Two more companies have launched into the red-hot targeted protein degrader space. This trendy modality opens up new therapeutic avenues by targeting specific proteins for degradation, rather than for classical protein inhibition. Typically target degradation agents consist of bifunctional small molecules that bind a target with one arm and an E3 ubiquitin ligase with another, resulting in the target being tagged for destruction by the proteasome.

The newest entrants have disclosed few details of their approaches, as yet. Orionis Biosciences, which broke public ground in March, has been operating in stealth mode since 2015. One of the platforms they have developed is their Allo-Glues, small molecules that bind targets at allosteric sites to alter their form and function. At launch, Orionis disclosed that it is partnering with Novartis in a four-year deal to use this platform to find protein degraders and other drugs across therapeutic areas.

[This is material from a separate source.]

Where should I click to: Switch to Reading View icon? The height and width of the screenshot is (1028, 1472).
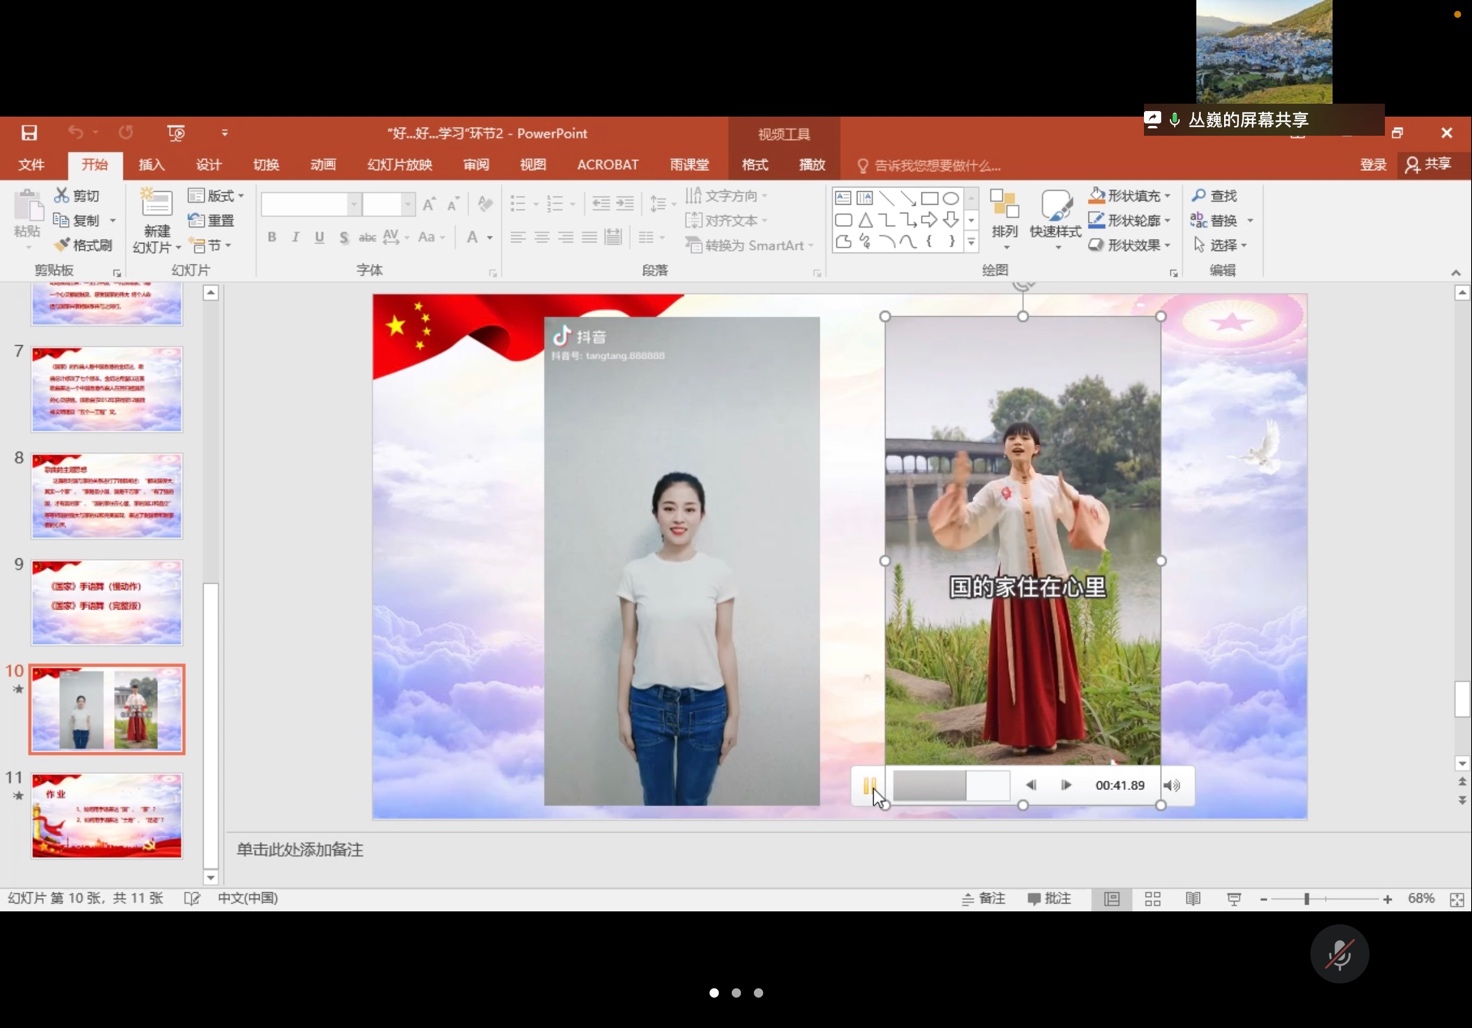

Amphista Therapeutics made its debut in April with the completion of a $7.5-million series A funding round. Amphista’s platform operates “independent of traditional E3 ubiquitin ligases,” the company has said. It is on the hunt for cancer drugs.

More established targeted protein degrader players are also continuing to attract attention, as well as funding. Kymera Therapeutics closed on another $102 million in March and plans to advance candidates into the clinic by next year. Nurix Therapeutics also raised another $120 million in March and expects to file an Investigational New Drug application with the US Food and Drug Administration by the end of the year.

Last year Arvinas became the first company to advance a targeted protein degrader into the clinic. Yale University’s Craig Crews, who kick-started the targeted degrader field with his seminal work on PROTACs (proteolysis-targeting chimeras), founded Arvinas in 2013. Before the COVID-19 shutdown, Arvinas had expected phase 1 dose-escalation data for their first-in-modality program in the second quarter of 2020.